Highlights & Insights¶
- Head-wise contributions outperform full states: Counter-intuitively, decomposed head-wise features are more suitable for linear classification than the more information-rich full states. This likely occurs because decomposition removes interference between different heads, facilitating linear separation. This finding provides guidance for other LLM probing research.
- HeadScore concentration as a data-free diagnostic: The concentration of probe signals (number of heads required for 95% contribution) is an intrinsic property of the probe that does not depend on annotated data and can predict probe performance on new relation types—providing a practical tool for reliability assessment.
- TokenScore reveals probe behavior: By refining attribution to the token level, one can check if a probe relies on semantically relevant tokens (e.g., "crosses") or co-occurring tokens (e.g., "bridge"), offering a granular tool for diagnosing probe behavior.
Limitations & Future Work¶
- Evaluation is limited to the FewRel validation set with relatively few relation types (16 classes).
- All findings are correlational rather than causal—the specific mechanisms by which factors like output range and connectivity influence probes require further causal experimentation.
- The scale of evaluated models ranges from 1B to 8B; larger models have not been tested.
- Probing methods explain the decisions of the probe rather than the LLM's internal computation; the relationship between the two needs further clarification.
- Non-linear probes have not been explored to see if they capture more relational information.
Related Work & Insights¶
- vs.
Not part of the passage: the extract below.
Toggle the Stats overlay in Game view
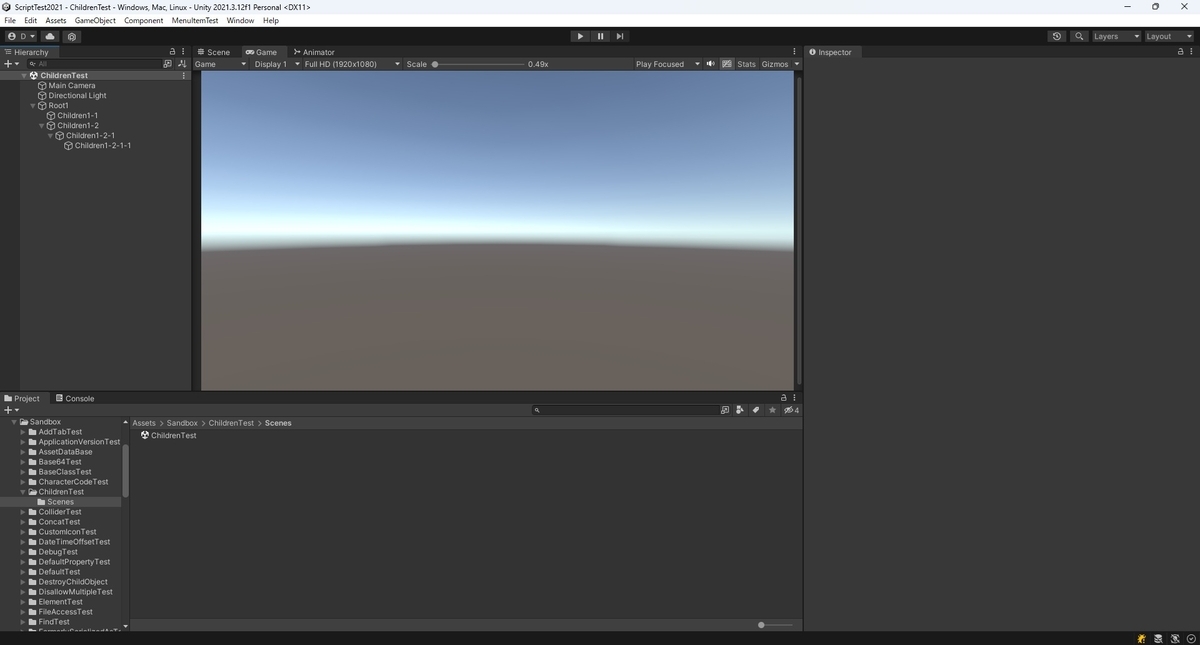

Meng et al. (2022) / ROME: This work focuses on feature selection and attribution in relation classification, whereas ROME focuses on factual localization for knowledge editing.
- vs. Hernandez et al. (2024): While they showed that some relations can be linearly approximated, they did not explain why certain relations are easier. Ours provides explanations via output range and connectivity.
- vs. Liu et al. (2025): While they isolate relation information at the neuron level (primarily in MLP layers), ours provides a traceable probing method at the attention head level.
- vs. Chughtai et al. (2024): While they use direct logit attribution to analyze model behavior, our TokenScore analyzes the decisions of task-specific probes.
Rating¶
- Novelty: ⭐⭐⭐⭐ The HeadScore/TokenScore attribution methods and performance predictor analysis are valuable contributions.
- Experimental Thoroughness: ⭐⭐⭐⭐ 4 models, multiple feature variants, complete correlation analysis, and lexical shortcut detection.
- Writing Quality: ⭐⭐⭐⭐⭐ Formally rigorous, incremental experimental design, and very clear writing.
- Value: ⭐⭐⭐⭐ Provides a systematic methodology and practical tools for probing relational knowledge in LLMs.